Nothing but the line with "Select the U.2" and the lines after it, through the end of the records below, is to be repeated, exactly as it is.

Saved entries
******************************
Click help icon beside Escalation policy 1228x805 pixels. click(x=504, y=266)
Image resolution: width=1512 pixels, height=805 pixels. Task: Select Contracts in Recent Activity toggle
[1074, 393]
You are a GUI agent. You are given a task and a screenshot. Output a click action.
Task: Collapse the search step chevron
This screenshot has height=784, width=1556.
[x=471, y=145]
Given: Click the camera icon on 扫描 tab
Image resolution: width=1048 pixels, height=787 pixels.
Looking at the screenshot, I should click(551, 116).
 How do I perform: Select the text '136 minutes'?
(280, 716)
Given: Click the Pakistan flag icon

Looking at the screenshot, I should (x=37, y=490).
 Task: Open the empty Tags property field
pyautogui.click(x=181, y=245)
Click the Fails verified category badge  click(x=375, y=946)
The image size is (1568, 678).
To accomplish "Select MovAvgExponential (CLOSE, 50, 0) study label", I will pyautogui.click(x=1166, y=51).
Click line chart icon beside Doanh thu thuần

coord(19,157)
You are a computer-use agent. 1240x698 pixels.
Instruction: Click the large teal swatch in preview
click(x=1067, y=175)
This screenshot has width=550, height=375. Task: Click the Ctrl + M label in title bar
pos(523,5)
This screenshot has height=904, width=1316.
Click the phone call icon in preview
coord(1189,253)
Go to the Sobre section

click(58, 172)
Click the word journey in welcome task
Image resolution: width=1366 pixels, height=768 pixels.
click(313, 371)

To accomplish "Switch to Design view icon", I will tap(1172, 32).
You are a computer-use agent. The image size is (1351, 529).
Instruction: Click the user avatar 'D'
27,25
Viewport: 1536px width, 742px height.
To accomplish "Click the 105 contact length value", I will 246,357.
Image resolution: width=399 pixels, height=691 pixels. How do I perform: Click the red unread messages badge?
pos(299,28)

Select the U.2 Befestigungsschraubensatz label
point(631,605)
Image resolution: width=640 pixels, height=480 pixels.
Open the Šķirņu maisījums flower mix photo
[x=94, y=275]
******************************
* **Task response**:
Select the U.2 Befestigungsschraubensatz label
point(631,605)
Image resolution: width=640 pixels, height=480 pixels.
Open the Šķirņu maisījums flower mix photo
[x=94, y=275]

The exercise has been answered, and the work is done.